Locally changed items appear were no local changes had been made

I am new to Syncthing and run into a problem, were I don’t know whether it is caused by a bug in Syncthing or something else.

I am using Syncthing to copy folders from a Windows 10 machine to a NTFS hard disk mounted on a Raspberry Pi. On the Windows 10 source machine all folders are send only, on the target Raspberry Pi all folders are receive only and use simple file versioning.

Synchronisation works fine for all folders except two: a Firefox and a Thunderbird profile folder. After synchronisation I have notifications on the target Raspberry Pi of locally changed items and a “Revert Local Changes” button appears. These files are either sync-conflict files or their original counterpart, often multiple versions of the same conflict. The number of affected files slowly increases over time.

Clicking on “Revert Local Changes” has only a temporary effect. Nofications about locally changed items start to come in again almost immediately.

I made a fresh setup by removing the folders from Syncthing, then deleting them entirly from the Raspberry Pi and configuring everything again in Syncthing, but nothing changed. At the same time other folders are synchronized without this problem.

Therefore, I can think of no way, that something else than Syncthing itself is responsible for the locally changed items on the target machine.

The only cause of a difference between a file version on the source and on the target machine that I can think of is that during synchronization the files on the source machine were changed by Firefox and Thunderbird (but the problem persistet even if I closed Thunderbird). However, in such a case I would expect Syncthing to simply update that file on the target machine during the next pass.

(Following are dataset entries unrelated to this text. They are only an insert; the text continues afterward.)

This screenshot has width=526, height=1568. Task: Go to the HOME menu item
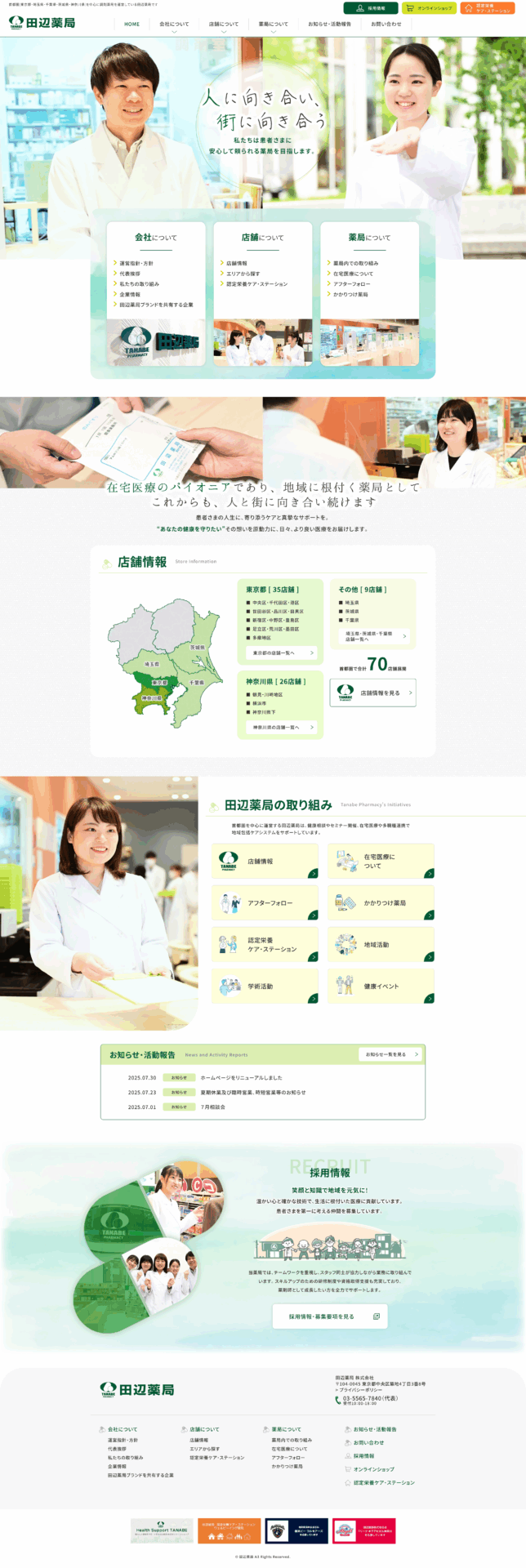132,24
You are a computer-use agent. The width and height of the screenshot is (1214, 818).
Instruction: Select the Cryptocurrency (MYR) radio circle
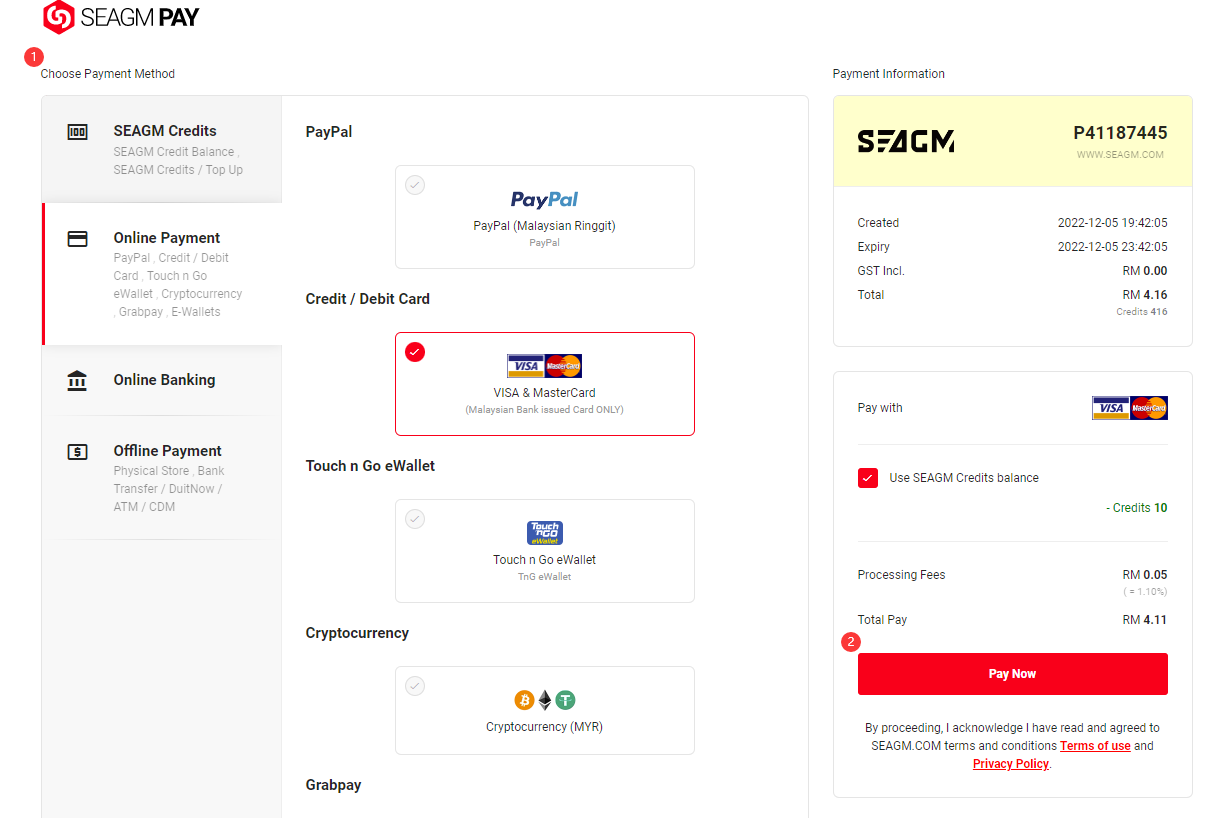415,686
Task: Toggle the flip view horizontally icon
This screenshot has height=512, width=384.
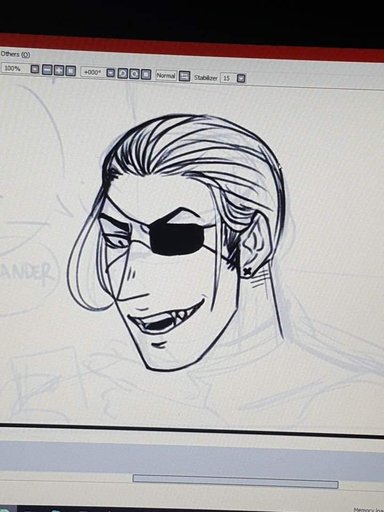Action: pyautogui.click(x=184, y=76)
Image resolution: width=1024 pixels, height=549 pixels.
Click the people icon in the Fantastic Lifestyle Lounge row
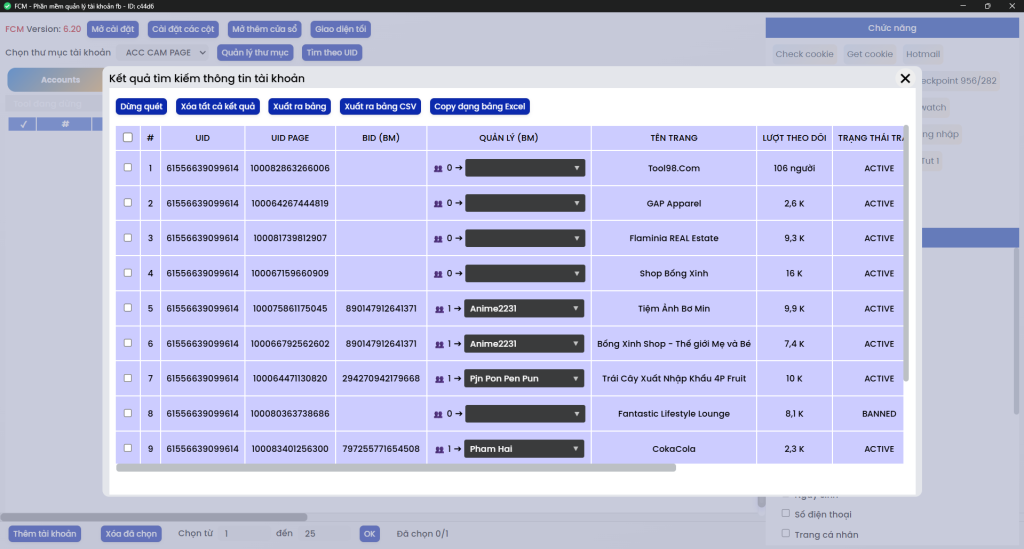pyautogui.click(x=438, y=414)
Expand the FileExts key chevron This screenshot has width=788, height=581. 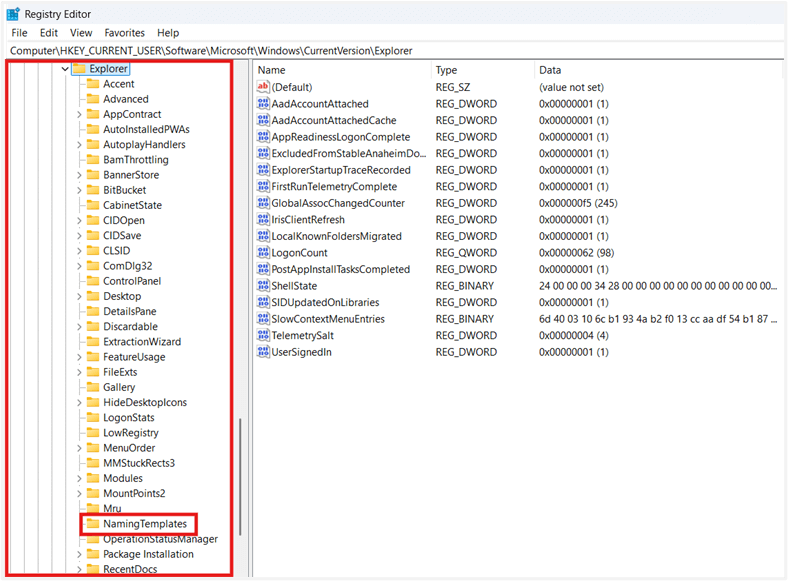(79, 372)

I found some discussion on this forum about problems with locally changed items and reverting local changes, but none seems to exactly fit to what I am observing.

Any ideas?

Generally speaking, “odd” filesystems like NTFS on Linux may not preserve all attributes like we expect – for example, we set a certain set of permissions flags, and the FS claims to allow it, but when we look at the file the next time the permission flags are different because the ones we set weren’t actually representable in NTFS. Normally this isn’t a big problem, we update the permissions as seen and don’t cause a conflict because the content is the same.

The Firefox/Thunderbird profiles are probably databases that are memory mapped files. On Windows that means we can’t determine changes properly (because they don’t generate FS notifications, and Windows doesn’t update the modification timestamp on write). So there’ll be attempts to sync the file where we discover the data is “wrong” (unexpected), forcing a rehash of the file, and then it syncs. Again generally speaking, this won’t necessary cause a copy that is usable because it might be an inconsistent state of a database being updated.

I don’t know exactly how, but I think a combo of the two effects above lead to what you’re seeing.

You can turn off conflicts on the receiving side (maxConflicts=0) to bandage over this behavior. Whether that means your synced profiles are healthy or not is unknown.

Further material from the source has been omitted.